*** Opening of SOURCE DOCUMENT ***

Asheville, a haven of the arts, is known for its mirth and gaiety. UNC Asheville is cutting its theater program. UNCA also performed its final production with “Cabaret” on Apr. 26.
“We have no troubles here,” The EmCee, played by Max Thompson, said.
Berlin, an enclave of expression, is a place full of joy and frivolity. A place where you can get a local craft beer and enjoy the nightlife, a place to explore a vault full of passions of delicious sin. A place to forget about everything for just a little while.
Because everything is beautiful here.

“Berlin was incredibly socially liberal despite the economic hardship. Weimar was intensely liberal and had a lot of culture. Queer life flourished a lot within Berlin during the time and it was generally accepted,” said Shiloh Wells, the Dramaturge for the play.
A place to be with your good friend and that smiling fellow you shared a seat with. A person who shares the same temptations of hedonistic pleasure and earthly desires as you. A hypocrite.
A place where a lady just trying to get by, one who survived time after time. One who has felt loss, to whom something as simple as a pineapple means more than the world.
“On July 24, the program was officially cut by the UNC System Board of Governors, which unanimously approved UNCA Chancellor Kimberly van Noort’s proposal,” the Mountain Express reported.
“Cabaret” was excellent. The intensity of its energy was executed with perfection. To experience the last ever production of the theater department was an honor in and of itself. To experience a show with such quality is a joy in its own right.
“Theater predates the University,” Lise Kloeppel, chair of the drama department said.
This is not a unique event in regards to other departments at UNCA, but it is instead indicative of a broader trend within universities with other notable cuts to theater departments.
“The University of New Orleans, their department is potentially closing, it’s happening all over,” Kloeppel said.
The filled Carol Belk Theatre captures every sound, its awe amplified with a more than audible audience. You can’t shake the inevitability that this is the end and that you might as well enjoy it to the fullest you can before it’s gone. All sorrows seem to sublimate away — at least for some time.
“Weimar ended up doing the radically unpopular thing of deciding to cut government spending, which nobody liked,” Wells said.
Money makes the world go round.
“I’ve lost a good source of personnel for my company,” Cabaret Director Stephanie Hickling-Beckman said. She is currently directing William Shakespeare’s Othello with the Montford Park Players, just a short mossy stone walled walk from UNCA.
Rain seeped through the roof of the Carol Belk Theatre a couple years back, the water leaking onto a well-loved and trodden stage. It’s a pretty good thing that was fixed for a show with so much beauty and splendor. That same dark, dusty place built in 1977 held the beauty of the light’s shine reflecting from the sequined coat of Sally Bowles, played by Finch Conner.
Even that place could have such allure.
“Within fascism you see heavy repression of the arts,” Wells said.
Soon, that same building where everything in it was beautiful — it is to be an empty space, a storage or server room. Maybe if you saw it through my eyes you’d understand that it doesn’t look dusty at all.

*** Close of SOURCE DOCUMENT ***
*** Opening of EXTRACTED RECORDS ***

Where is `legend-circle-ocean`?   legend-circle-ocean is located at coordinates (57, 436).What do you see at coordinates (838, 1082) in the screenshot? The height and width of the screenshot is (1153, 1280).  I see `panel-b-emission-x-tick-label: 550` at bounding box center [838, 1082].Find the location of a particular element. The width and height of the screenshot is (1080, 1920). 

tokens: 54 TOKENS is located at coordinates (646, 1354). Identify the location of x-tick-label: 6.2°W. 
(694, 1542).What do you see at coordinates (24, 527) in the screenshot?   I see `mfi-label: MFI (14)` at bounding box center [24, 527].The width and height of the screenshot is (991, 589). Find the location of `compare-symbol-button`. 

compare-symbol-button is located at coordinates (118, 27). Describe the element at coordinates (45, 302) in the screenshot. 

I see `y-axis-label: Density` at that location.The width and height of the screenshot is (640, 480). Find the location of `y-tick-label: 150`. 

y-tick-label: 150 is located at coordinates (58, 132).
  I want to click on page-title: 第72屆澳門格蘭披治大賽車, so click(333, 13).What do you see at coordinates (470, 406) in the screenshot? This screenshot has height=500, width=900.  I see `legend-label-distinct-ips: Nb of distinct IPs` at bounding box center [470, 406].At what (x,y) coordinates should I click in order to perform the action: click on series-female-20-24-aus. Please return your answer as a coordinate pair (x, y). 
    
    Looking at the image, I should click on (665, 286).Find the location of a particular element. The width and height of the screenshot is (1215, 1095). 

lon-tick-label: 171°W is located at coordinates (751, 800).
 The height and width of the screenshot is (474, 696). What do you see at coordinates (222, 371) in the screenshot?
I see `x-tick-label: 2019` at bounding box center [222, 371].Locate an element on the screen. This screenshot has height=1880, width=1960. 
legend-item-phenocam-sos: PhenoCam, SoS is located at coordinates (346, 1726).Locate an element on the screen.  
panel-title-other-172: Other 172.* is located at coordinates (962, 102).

*** Close of EXTRACTED RECORDS ***

In the article on UNC Asheville's final theater production, copy the stretch from "A place where a" through "drama department said.", replacing "pineapple" with "mango".

* **TASK RESPONSE**:
A place where a lady just trying to get by, one who survived time after time. One who has felt loss, to whom something as simple as a mango means more than the world.
“On July 24, the program was officially cut by the UNC System Board of Governors, which unanimously approved UNCA Chancellor Kimberly van Noort’s proposal,” the Mountain Express reported.
“Cabaret” was excellent. The intensity of its energy was executed with perfection. To experience the last ever production of the theater department was an honor in and of itself. To experience a show with such quality is a joy in its own right.
“Theater predates the University,” Lise Kloeppel, chair of the drama department said.